Oui. On voit par exemple des personnalités politiques, des femmes qui sont députées, qui se prennent aussi des shitstorm. Mais après il faut choisir les combats. Moi je suis sur le terrain. Je vois qu’il y a 47 % des Belges qui sont en situation de précarité numérique. Moi, J’ai des femmes qui viennent chez moi, c’est compliqué car si elles parlent français, elles savent le lire, mais elles savent pas l’écrire. Donc tout ce qui est document administratif est super compliqué. Le premier cours qu’on fait est un cours sur ChatGPT pour percer cette barrière. Et puis on a des députés qui vont nous dire oui, il faut aller voir Barbie parce que c’est le film féministe de l’année, ou il faut renommer les noms de les noms des stations de métro en nom féminin. Ça ne marche pas comme ça. On est à des années lumières de ces considérations. C’est aujourd’hui qu’il faut rendre les femmes autonomes. Moi, je peux avoir des femmes qui viennent chez moi, qui ont une chaîne YouTube avec 1000 abonnés mais sont pas capables d’aller sur leur home banking. Et donc du coup, nous, on a aussi cette mission avec la Fondation Orange  pour essayer de rendre autonome une partie des femmes qui viennent. Elles sont autonomes, elles ont compris, elles sont à l’aise, c’est bon. Après, elles peuvent prendre leur envol. Mais le tout, c’est d’arriver à franchir le pas de cet écran (elle montre son smartphone).

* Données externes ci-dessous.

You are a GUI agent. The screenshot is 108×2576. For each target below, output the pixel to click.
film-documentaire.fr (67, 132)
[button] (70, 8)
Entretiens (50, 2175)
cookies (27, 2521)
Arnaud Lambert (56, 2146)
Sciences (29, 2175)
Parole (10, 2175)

Dernière question : le Digital Act européen entré en vigueur le 25 août. Des grandes déclarations, la volonté de d’obliger les grandes plateformes numériques à mieux lutter contre la désinformation, le cyberharcèlement, la haine en ligne, et cetera. C’est le genre d’avancées législatives auxquelles vous croyez ou c’est un brol de plus ?

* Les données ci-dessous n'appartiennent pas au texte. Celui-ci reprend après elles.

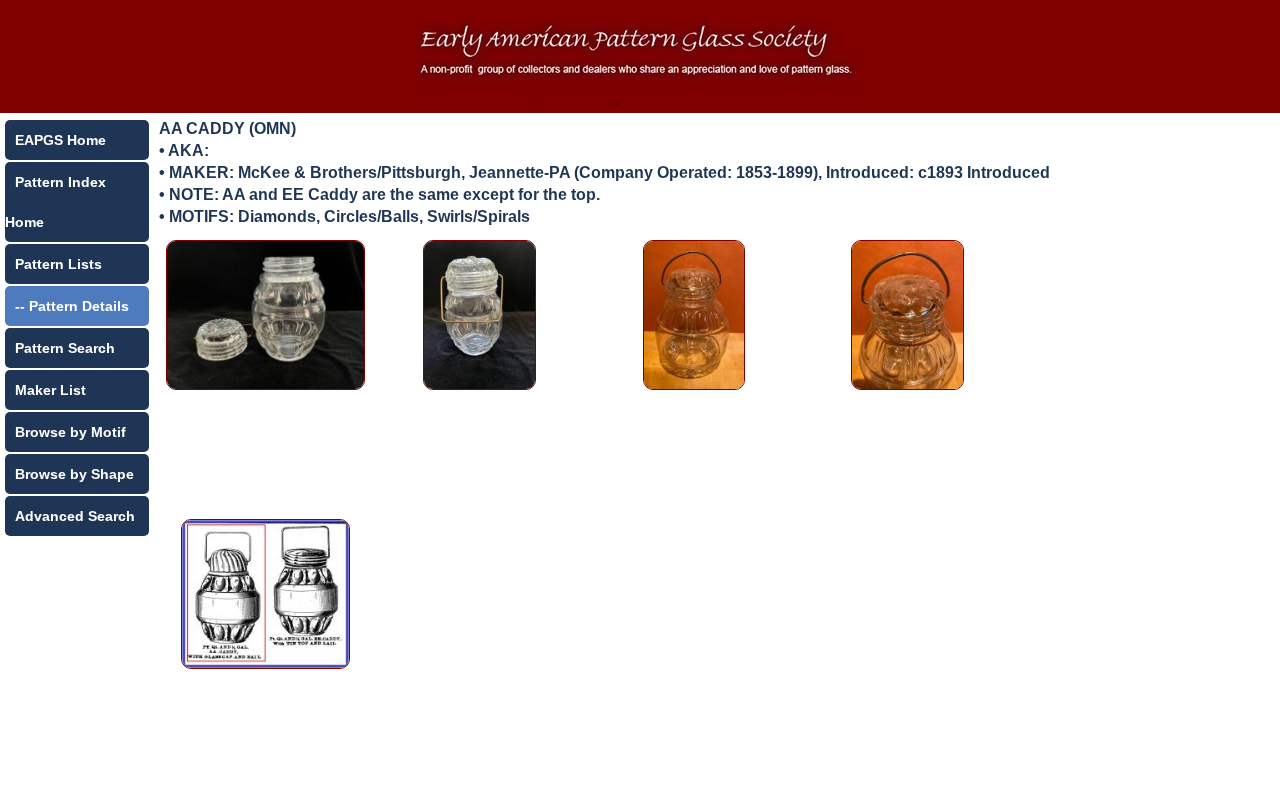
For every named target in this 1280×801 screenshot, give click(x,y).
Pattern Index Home (55, 202)
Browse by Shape (74, 474)
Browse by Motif (70, 432)
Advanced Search (75, 516)
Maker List (50, 390)
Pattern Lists (58, 264)
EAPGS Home (60, 140)
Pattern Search (65, 348)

Non mais c’est intéressant. Ça part de toute manière d’une bonne volonté. Mais il faut savoir par exemple que Facebook par exemple, il y a des groupes privés auxquels on n’a pas accès. Donc il peut y avoir des messages de haine qui circulent au sein de groupes privés. Tant qu’il n’y a pas de gens qui vont nous le signaler, on ne sait pas. Selon moi, l’avancée vraiment flagrante, c’est sur X anciennement Twitter, qui offre la possibilité de mettre des notes. Donc les gens de la communauté peuvent en fait évaluer un tweet qui dit une grosse connerie. Il y a des gens qui peuvent réagir et rédiger une note et étayer avec des sources, etc. Et après il y a des gens, il y a des vérificateurs qui vont vérifier la note.

C’est un peu un modèle de crowdsourcing.

Oui un peu comme Wikipedia, exactement. Alors ça c’est intéressant. Je trouve que c’est une sacrée avancée, mais par contre, sur les réseaux fermés, c’est compliqué.